About this exercise: Your response should consist of the data that follows, repeated in full without alteration.

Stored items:
◇ ◇ ◇ ◇
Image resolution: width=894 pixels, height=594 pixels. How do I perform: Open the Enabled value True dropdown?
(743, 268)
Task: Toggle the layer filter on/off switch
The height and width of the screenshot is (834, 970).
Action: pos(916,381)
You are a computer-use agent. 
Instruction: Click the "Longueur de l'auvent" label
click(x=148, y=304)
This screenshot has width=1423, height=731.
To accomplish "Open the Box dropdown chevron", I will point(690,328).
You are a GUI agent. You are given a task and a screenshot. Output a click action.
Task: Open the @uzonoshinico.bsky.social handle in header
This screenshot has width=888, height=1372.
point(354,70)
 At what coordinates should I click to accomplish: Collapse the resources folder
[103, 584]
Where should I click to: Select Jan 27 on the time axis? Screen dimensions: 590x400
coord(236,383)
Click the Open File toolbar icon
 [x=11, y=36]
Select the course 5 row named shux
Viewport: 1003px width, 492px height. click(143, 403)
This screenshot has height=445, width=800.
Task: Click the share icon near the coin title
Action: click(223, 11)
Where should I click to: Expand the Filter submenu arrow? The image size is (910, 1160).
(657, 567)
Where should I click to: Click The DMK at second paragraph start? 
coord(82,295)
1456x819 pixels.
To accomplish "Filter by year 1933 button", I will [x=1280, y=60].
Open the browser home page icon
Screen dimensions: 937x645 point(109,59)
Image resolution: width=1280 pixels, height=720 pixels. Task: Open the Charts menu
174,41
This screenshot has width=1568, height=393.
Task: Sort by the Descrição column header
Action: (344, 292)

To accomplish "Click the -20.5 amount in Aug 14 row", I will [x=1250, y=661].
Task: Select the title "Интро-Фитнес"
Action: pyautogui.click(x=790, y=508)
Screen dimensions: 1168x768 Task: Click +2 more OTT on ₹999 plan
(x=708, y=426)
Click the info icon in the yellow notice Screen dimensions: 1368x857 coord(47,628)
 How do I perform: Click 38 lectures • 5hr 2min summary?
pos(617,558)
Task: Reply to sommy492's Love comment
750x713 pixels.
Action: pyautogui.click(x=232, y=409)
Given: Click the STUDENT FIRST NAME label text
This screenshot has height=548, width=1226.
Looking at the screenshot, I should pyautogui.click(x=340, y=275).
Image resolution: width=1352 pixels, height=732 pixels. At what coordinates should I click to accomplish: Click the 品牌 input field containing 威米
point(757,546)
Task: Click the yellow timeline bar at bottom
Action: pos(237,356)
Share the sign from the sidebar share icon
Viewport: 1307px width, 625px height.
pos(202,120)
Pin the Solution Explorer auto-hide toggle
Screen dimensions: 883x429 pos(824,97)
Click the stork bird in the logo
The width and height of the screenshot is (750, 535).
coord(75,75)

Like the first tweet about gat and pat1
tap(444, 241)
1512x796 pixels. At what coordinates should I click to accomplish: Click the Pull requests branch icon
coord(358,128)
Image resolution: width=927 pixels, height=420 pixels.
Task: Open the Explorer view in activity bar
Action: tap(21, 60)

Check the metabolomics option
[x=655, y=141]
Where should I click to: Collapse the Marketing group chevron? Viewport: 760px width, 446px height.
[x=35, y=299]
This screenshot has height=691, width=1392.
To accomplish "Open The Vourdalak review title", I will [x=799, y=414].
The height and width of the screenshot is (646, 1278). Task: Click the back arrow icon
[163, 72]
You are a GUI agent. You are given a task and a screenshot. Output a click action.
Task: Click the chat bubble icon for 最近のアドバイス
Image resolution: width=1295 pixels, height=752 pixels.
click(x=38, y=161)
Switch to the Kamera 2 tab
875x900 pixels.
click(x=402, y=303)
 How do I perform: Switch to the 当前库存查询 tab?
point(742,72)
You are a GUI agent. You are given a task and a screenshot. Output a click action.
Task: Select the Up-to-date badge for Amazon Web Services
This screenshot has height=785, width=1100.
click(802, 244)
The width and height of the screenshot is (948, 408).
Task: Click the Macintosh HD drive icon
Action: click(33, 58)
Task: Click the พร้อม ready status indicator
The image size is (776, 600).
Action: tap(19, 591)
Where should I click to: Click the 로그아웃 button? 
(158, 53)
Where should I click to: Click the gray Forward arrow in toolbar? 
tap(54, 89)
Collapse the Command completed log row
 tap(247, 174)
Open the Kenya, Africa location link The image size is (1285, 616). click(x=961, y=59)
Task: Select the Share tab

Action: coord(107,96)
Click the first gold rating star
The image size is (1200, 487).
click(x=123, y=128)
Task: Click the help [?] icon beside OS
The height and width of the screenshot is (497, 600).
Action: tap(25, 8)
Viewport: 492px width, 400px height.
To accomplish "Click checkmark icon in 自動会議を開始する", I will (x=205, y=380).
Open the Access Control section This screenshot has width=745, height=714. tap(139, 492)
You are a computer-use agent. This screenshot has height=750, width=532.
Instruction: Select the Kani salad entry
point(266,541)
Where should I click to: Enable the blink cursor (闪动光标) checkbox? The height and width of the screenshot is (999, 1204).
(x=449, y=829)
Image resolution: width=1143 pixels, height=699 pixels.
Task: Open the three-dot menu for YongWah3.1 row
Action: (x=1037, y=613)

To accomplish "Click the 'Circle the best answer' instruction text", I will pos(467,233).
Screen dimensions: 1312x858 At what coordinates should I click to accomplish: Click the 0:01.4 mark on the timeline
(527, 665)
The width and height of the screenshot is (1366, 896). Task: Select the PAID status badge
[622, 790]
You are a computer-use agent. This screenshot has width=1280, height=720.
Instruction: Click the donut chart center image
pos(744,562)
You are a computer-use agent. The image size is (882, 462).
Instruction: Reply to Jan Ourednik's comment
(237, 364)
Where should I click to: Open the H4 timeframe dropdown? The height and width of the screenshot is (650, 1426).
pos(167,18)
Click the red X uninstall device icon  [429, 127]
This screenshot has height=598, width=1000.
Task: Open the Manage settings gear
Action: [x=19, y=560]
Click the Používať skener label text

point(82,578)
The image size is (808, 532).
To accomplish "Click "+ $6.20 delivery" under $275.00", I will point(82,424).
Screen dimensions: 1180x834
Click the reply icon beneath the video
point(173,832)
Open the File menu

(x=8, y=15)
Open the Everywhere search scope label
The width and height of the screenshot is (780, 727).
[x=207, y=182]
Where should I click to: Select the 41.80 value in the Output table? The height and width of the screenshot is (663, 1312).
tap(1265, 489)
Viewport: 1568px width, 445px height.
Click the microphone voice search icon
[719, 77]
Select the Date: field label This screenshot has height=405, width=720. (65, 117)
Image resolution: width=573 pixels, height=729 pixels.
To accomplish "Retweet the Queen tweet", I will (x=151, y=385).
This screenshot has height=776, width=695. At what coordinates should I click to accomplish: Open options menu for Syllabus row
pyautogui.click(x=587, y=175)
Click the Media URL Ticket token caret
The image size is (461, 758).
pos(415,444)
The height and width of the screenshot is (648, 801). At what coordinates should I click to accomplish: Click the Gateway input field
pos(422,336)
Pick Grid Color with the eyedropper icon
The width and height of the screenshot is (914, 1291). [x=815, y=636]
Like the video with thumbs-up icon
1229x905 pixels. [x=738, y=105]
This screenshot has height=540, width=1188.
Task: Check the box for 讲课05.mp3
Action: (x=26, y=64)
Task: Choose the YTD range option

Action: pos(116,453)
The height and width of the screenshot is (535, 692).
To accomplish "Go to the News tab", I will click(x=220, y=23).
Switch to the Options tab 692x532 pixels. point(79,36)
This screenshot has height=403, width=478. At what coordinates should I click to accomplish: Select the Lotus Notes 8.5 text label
◇ ◇ ◇ ◇
Answer to this problem:
Image resolution: width=894 pixels, height=594 pixels. How do I perform: Open the Enabled value True dropdown?
(743, 268)
Task: Toggle the layer filter on/off switch
The height and width of the screenshot is (834, 970).
Action: pos(916,381)
You are a computer-use agent. 
Instruction: Click the "Longueur de l'auvent" label
click(x=148, y=304)
This screenshot has width=1423, height=731.
To accomplish "Open the Box dropdown chevron", I will point(690,328).
You are a GUI agent. You are given a task and a screenshot. Output a click action.
Task: Open the @uzonoshinico.bsky.social handle in header
This screenshot has width=888, height=1372.
point(354,70)
 At what coordinates should I click to accomplish: Collapse the resources folder
[103, 584]
Where should I click to: Select Jan 27 on the time axis? Screen dimensions: 590x400
coord(236,383)
Click the Open File toolbar icon
 [x=11, y=36]
Select the course 5 row named shux
Viewport: 1003px width, 492px height. click(143, 403)
This screenshot has height=445, width=800.
Task: Click the share icon near the coin title
Action: click(223, 11)
Where should I click to: Expand the Filter submenu arrow? The image size is (910, 1160).
(657, 567)
Where should I click to: Click The DMK at second paragraph start? 
coord(82,295)
1456x819 pixels.
To accomplish "Filter by year 1933 button", I will [x=1280, y=60].
Open the browser home page icon
Screen dimensions: 937x645 point(109,59)
Image resolution: width=1280 pixels, height=720 pixels. Task: Open the Charts menu
174,41
This screenshot has width=1568, height=393.
Task: Sort by the Descrição column header
Action: (344, 292)

To accomplish "Click the -20.5 amount in Aug 14 row", I will [x=1250, y=661].
Task: Select the title "Интро-Фитнес"
Action: pyautogui.click(x=790, y=508)
Screen dimensions: 1168x768 Task: Click +2 more OTT on ₹999 plan
(x=708, y=426)
Click the info icon in the yellow notice Screen dimensions: 1368x857 coord(47,628)
 How do I perform: Click 38 lectures • 5hr 2min summary?
pos(617,558)
Task: Reply to sommy492's Love comment
750x713 pixels.
Action: pyautogui.click(x=232, y=409)
Given: Click the STUDENT FIRST NAME label text
This screenshot has height=548, width=1226.
Looking at the screenshot, I should pyautogui.click(x=340, y=275).
Image resolution: width=1352 pixels, height=732 pixels. At what coordinates should I click to accomplish: Click the 品牌 input field containing 威米
point(757,546)
Task: Click the yellow timeline bar at bottom
Action: pos(237,356)
Share the sign from the sidebar share icon
Viewport: 1307px width, 625px height.
pos(202,120)
Pin the Solution Explorer auto-hide toggle
Screen dimensions: 883x429 pos(824,97)
Click the stork bird in the logo
The width and height of the screenshot is (750, 535).
coord(75,75)

Like the first tweet about gat and pat1
tap(444, 241)
1512x796 pixels. At what coordinates should I click to accomplish: Click the Pull requests branch icon
coord(358,128)
Image resolution: width=927 pixels, height=420 pixels.
Task: Open the Explorer view in activity bar
Action: tap(21, 60)

Check the metabolomics option
[x=655, y=141]
Where should I click to: Collapse the Marketing group chevron? Viewport: 760px width, 446px height.
[x=35, y=299]
This screenshot has height=691, width=1392.
To accomplish "Open The Vourdalak review title", I will [x=799, y=414].
The height and width of the screenshot is (646, 1278). Task: Click the back arrow icon
[163, 72]
You are a GUI agent. You are given a task and a screenshot. Output a click action.
Task: Click the chat bubble icon for 最近のアドバイス
Image resolution: width=1295 pixels, height=752 pixels.
click(x=38, y=161)
Switch to the Kamera 2 tab
875x900 pixels.
click(x=402, y=303)
 How do I perform: Switch to the 当前库存查询 tab?
point(742,72)
You are a GUI agent. You are given a task and a screenshot. Output a click action.
Task: Select the Up-to-date badge for Amazon Web Services
This screenshot has height=785, width=1100.
click(802, 244)
The width and height of the screenshot is (948, 408).
Task: Click the Macintosh HD drive icon
Action: click(33, 58)
Task: Click the พร้อม ready status indicator
The image size is (776, 600).
Action: tap(19, 591)
Where should I click to: Click the 로그아웃 button? 
(158, 53)
Where should I click to: Click the gray Forward arrow in toolbar? 
tap(54, 89)
Collapse the Command completed log row
 tap(247, 174)
Open the Kenya, Africa location link The image size is (1285, 616). click(x=961, y=59)
Task: Select the Share tab

Action: coord(107,96)
Click the first gold rating star
The image size is (1200, 487).
click(x=123, y=128)
Task: Click the help [?] icon beside OS
The height and width of the screenshot is (497, 600).
Action: tap(25, 8)
Viewport: 492px width, 400px height.
To accomplish "Click checkmark icon in 自動会議を開始する", I will (x=205, y=380).
Open the Access Control section This screenshot has width=745, height=714. tap(139, 492)
You are a computer-use agent. This screenshot has height=750, width=532.
Instruction: Select the Kani salad entry
point(266,541)
Where should I click to: Enable the blink cursor (闪动光标) checkbox? The height and width of the screenshot is (999, 1204).
(x=449, y=829)
Image resolution: width=1143 pixels, height=699 pixels.
Task: Open the three-dot menu for YongWah3.1 row
Action: (x=1037, y=613)

To accomplish "Click the 'Circle the best answer' instruction text", I will pos(467,233).
Screen dimensions: 1312x858 At what coordinates should I click to accomplish: Click the 0:01.4 mark on the timeline
(527, 665)
The width and height of the screenshot is (1366, 896). Task: Select the PAID status badge
[622, 790]
You are a computer-use agent. This screenshot has width=1280, height=720.
Instruction: Click the donut chart center image
pos(744,562)
You are a computer-use agent. The image size is (882, 462).
Instruction: Reply to Jan Ourednik's comment
(237, 364)
Where should I click to: Open the H4 timeframe dropdown? The height and width of the screenshot is (650, 1426).
pos(167,18)
Click the red X uninstall device icon  [429, 127]
This screenshot has height=598, width=1000.
Task: Open the Manage settings gear
Action: [x=19, y=560]
Click the Používať skener label text

point(82,578)
The image size is (808, 532).
To accomplish "Click "+ $6.20 delivery" under $275.00", I will point(82,424).
Screen dimensions: 1180x834
Click the reply icon beneath the video
point(173,832)
Open the File menu

(x=8, y=15)
Open the Everywhere search scope label
The width and height of the screenshot is (780, 727).
[x=207, y=182]
Where should I click to: Select the 41.80 value in the Output table? The height and width of the screenshot is (663, 1312).
tap(1265, 489)
Viewport: 1568px width, 445px height.
Click the microphone voice search icon
[719, 77]
Select the Date: field label This screenshot has height=405, width=720. (65, 117)
Image resolution: width=573 pixels, height=729 pixels.
To accomplish "Retweet the Queen tweet", I will (x=151, y=385).
This screenshot has height=776, width=695. At what coordinates should I click to accomplish: Open options menu for Syllabus row
pyautogui.click(x=587, y=175)
Click the Media URL Ticket token caret
The image size is (461, 758).
pos(415,444)
The height and width of the screenshot is (648, 801). At what coordinates should I click to accomplish: Click the Gateway input field
pos(422,336)
Pick Grid Color with the eyedropper icon
The width and height of the screenshot is (914, 1291). [x=815, y=636]
Like the video with thumbs-up icon
1229x905 pixels. [x=738, y=105]
This screenshot has height=540, width=1188.
Task: Check the box for 讲课05.mp3
Action: (x=26, y=64)
Task: Choose the YTD range option

Action: pos(116,453)
The height and width of the screenshot is (535, 692).
To accomplish "Go to the News tab", I will click(x=220, y=23).
Switch to the Options tab 692x532 pixels. point(79,36)
This screenshot has height=403, width=478. At what coordinates should I click to accomplish: Select the Lotus Notes 8.5 text label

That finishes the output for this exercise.